Source excerpt:
────────────────

Skip to content
New issue

Have a question about this project? Sign up for a free GitHub account to open an issue and contact its maintainers and the community.

By clicking “Sign up for GitHub”, you agree to our terms of service and privacy statement. We’ll occasionally send you account related emails.

Already on GitHub? Sign in to your account

Split two lists/iterables of objects "wanted_state", "existing_state" in 3 lists "create", "update", "delete" #567

Open
LLyaudet opened this issue Jun 1, 2023 · 5 comments

Comments

@LLyaudet
Copy link
Contributor

LLyaudet commented Jun 1, 2023

Hello,
I'm trying to find the best way to modify the database when I want to copy some object parametering from one site to one site in Django.
Let's assume I have a model

class MyModel:
    def __init__(self, some_id, name, site_id):
        self.id = some_id
        self.name = name
        self.site_ids
        # ... some other interesting fields I want to copy

The ids and site_ids are distinct between the two sites.
However, I would like to pair objects by name and do only the database modifications that are required.
What is the best way to do this using toolz API, please ?
I will detail some solutions I have found later.
Best regards,
Laurent Lyaudet

@LLyaudet
Copy link
Contributor Author

LLyaudet commented Jun 1, 2023

Some solution is for example:

def get_modification_lists(objects_list1: Iterable, objects_list2: Iterable, pairing_field: str):
    one_only_list = []
    both_list = []
    two_only_list = []
    objects_dict1 = {getattr(some_object, pairing_field): some_object for some_object in objects_list1}
    objects_dict2 = {getattr(some_object, pairing_field): some_object for some_object in objects_list2}
    keys = set(objects_dict1.keys()) | set(objects_dict2.keys())
    for some_key in keys:
         if objects_dict1.get(some_key) is None:
             two_only_list.append(objects_dict2[some_key])
         elif objects_dict2.get(some_key) is None:
             one_only_list.append(objects_dict1[some_key])
         else:
             both_list.append((objects_dict1[some_key], objects_dict2[some_key]))
    return one_only_list, both_list, two_only_list

I did not test this code. I just coded it directly in the issue comment.
But you get the idea :)

@LLyaudet
Copy link
Contributor Author

LLyaudet commented Jun 1, 2023

Until now I did some adhoc code every time I had to do this, but clearly it can be factorized.
I would be very happy if you find time to improve my function above,
and even more happy if you would consider to add this kind of function in toolz :)

@LLyaudet
Copy link
Contributor Author

LLyaudet commented Jun 1, 2023

To complete the example, you can do:

wanted_state_objects = MyModel.objects.filter(site_id=1)

────────────────

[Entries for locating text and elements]
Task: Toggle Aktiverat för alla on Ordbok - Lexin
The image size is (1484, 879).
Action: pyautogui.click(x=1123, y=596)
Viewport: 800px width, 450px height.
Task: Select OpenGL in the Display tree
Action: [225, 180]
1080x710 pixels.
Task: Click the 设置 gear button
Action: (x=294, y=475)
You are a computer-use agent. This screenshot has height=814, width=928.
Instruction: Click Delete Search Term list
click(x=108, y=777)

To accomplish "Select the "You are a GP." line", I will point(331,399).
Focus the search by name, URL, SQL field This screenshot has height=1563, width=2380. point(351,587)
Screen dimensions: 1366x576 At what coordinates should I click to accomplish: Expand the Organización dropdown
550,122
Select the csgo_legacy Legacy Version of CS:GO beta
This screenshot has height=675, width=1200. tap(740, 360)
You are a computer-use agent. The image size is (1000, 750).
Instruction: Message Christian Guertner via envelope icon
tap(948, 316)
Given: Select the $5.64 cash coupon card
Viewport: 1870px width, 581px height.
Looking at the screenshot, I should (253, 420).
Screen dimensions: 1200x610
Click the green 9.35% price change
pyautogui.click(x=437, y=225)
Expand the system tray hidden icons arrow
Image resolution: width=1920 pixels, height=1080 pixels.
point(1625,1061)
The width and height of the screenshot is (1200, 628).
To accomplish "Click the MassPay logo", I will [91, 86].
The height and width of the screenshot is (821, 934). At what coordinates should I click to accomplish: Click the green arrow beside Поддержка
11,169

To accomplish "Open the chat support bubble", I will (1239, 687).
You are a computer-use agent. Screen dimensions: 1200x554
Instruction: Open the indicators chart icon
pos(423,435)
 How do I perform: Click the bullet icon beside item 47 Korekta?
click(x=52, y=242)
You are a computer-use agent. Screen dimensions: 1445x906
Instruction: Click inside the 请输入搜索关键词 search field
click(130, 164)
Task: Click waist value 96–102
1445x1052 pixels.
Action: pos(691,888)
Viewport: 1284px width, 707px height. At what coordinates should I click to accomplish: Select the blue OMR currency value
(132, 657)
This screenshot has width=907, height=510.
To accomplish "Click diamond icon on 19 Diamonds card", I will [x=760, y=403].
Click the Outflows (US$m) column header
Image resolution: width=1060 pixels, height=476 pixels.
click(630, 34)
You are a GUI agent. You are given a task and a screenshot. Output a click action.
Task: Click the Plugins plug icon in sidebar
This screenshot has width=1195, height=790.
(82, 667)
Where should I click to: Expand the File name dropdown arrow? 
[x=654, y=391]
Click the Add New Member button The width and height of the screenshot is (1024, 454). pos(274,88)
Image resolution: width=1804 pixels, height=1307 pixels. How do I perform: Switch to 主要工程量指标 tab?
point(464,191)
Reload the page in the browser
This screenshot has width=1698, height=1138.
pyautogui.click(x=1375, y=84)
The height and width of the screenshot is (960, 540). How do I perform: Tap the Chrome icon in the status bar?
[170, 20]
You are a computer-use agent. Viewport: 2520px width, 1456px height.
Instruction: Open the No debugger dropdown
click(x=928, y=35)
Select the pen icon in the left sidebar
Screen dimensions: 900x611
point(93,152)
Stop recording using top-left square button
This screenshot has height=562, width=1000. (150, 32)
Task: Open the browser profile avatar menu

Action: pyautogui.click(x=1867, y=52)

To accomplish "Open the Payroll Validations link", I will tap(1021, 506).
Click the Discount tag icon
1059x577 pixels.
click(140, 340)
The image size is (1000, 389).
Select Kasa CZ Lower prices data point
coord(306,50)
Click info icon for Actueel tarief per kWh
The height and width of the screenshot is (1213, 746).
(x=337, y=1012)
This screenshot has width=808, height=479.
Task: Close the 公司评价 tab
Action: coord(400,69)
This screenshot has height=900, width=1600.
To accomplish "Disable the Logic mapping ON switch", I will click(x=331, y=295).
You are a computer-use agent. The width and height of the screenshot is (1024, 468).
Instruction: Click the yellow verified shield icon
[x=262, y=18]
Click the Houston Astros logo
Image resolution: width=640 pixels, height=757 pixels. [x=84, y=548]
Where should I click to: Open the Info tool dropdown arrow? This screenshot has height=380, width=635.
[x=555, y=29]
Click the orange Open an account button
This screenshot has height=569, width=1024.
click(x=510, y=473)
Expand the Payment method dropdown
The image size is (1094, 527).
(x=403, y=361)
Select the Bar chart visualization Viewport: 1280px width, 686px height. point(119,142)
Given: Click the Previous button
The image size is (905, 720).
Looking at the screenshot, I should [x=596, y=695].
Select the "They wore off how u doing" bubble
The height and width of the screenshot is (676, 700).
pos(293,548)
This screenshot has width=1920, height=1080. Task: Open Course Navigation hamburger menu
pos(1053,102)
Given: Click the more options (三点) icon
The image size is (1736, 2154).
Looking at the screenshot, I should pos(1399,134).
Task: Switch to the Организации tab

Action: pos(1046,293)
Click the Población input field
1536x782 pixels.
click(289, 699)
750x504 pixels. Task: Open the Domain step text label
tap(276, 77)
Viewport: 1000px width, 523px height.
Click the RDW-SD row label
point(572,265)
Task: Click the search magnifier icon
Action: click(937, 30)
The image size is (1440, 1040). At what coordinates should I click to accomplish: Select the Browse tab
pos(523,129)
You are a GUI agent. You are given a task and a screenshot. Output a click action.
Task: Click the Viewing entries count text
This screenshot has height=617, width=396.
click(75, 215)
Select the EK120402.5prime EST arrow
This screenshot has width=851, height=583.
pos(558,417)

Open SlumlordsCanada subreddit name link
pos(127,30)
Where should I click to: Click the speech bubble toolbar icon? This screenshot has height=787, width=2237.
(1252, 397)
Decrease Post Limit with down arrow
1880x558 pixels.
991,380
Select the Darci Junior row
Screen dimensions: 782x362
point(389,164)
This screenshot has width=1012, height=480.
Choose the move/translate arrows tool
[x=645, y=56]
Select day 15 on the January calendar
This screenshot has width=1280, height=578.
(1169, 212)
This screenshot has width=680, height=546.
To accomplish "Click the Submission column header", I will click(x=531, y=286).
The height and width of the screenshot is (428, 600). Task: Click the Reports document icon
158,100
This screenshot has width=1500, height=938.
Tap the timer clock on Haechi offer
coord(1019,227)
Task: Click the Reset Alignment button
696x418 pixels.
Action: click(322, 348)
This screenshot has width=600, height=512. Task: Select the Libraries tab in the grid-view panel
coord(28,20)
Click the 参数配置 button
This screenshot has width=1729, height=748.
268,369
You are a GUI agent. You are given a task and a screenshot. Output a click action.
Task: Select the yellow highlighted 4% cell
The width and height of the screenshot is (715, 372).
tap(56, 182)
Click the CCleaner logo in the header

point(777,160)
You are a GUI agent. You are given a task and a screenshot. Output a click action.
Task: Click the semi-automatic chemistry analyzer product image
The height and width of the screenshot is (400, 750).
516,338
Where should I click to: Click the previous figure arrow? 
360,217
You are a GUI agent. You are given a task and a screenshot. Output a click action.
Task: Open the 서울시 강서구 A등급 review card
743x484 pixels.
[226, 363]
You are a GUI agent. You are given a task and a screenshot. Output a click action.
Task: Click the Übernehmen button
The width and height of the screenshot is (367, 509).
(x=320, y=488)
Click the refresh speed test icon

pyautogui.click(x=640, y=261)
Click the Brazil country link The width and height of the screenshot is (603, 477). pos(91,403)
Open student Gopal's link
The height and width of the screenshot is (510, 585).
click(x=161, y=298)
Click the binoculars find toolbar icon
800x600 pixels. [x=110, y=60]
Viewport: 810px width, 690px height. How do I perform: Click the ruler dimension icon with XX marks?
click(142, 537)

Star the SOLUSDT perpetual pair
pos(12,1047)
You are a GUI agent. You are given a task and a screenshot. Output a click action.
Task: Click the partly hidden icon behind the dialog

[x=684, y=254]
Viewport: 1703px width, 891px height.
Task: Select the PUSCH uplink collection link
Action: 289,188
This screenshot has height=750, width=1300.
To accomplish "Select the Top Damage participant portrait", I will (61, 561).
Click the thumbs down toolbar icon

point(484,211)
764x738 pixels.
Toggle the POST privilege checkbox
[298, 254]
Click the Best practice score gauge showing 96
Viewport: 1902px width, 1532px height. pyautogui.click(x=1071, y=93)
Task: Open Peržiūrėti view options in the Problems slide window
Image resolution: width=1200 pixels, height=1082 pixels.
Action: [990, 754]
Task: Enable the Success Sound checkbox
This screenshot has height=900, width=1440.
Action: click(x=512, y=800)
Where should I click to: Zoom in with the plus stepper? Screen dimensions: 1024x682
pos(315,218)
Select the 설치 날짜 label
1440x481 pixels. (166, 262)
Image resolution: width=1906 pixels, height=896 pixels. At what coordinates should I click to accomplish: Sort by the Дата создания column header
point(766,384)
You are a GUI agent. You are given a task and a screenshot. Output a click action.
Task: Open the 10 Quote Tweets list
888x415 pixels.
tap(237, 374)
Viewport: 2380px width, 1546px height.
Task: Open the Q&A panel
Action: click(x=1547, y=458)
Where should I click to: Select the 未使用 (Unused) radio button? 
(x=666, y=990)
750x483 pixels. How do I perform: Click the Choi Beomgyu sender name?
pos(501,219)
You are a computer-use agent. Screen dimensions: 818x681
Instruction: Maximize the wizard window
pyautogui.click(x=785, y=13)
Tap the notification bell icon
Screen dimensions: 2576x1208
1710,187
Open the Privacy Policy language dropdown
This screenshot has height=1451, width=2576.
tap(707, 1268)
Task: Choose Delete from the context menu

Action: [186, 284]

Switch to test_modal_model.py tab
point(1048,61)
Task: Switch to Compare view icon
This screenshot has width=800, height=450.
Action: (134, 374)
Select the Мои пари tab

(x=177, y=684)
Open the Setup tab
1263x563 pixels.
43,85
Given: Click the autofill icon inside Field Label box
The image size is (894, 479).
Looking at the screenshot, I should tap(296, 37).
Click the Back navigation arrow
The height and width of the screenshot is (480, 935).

────────────────

Jobs:
(a) Echo back the stretch of the toolz issue thread from "The ids and" through "API, please ?".
(b) Decide whether each statement agrees with the toolz issue thread, answering yes or no and quoting the words that settle it: (i) the issue was opened on Jun 1, 2023; (ii) the author tested the proposed function before posting it; (iii) the ids and site_ids are the same on the two sites.
(c) Pick up the toolz issue thread after its last line and keep writing.
The data come from a separate source and are unrelated to the toolz issue thread.

Outputs for the tasks:
(a)
The ids and site_ids are distinct between the two sites.
However, I would like to pair objects by name and do only the database modifications that are required.
What is the best way to do this using toolz API, please ?

(b)
(i) Yes: "LLyaudet opened this issue Jun 1, 2023"
(ii) No: "I did not test this code."
(iii) No: "The ids and site_ids are distinct between the two sites."

(c)
existing_state_objects = MyModel.objects.filter(site_id=2)

to_create_objects, to_update_objects, to_delete_objects = get_modification_lists(
    wanted_state_objects,
    existing_state_objects,
    "name",
)

for some_object in to_create_objects:
    some_object.site_id = 2
    some_object.id = None
MyModel.objects.bulk_create(to_create_objects)

MyModel.objects.bulk_delete(to_delete_objects)

true_updates = []
for wanted_object, existing_object in to_update_objects:
    # The code in this loop should go in a method of the model
    is_modified = False
    if  existing_object.some_parameter_interesting_field1 != wanted_object.some_parameter_interesting_field1:
        existing_object.some_parameter_interesting_field1 = wanted_object.some_parameter_interesting_field1
        is_modified = True
    if existing_object.some_parameter_interesting_field2 != wanted_object.some_parameter_interesting_field2:
        existing_object.some_parameter_interesting_field2 = wanted_object.some_parameter_interesting_field2
        is_modified = True
    # ...
    if is_modified:
        true_updates.append(existing_object)

# You can enhance this with updated_fields
MyModel.objects.bulk_update(true_updates)

This way you can truly minimize database load :)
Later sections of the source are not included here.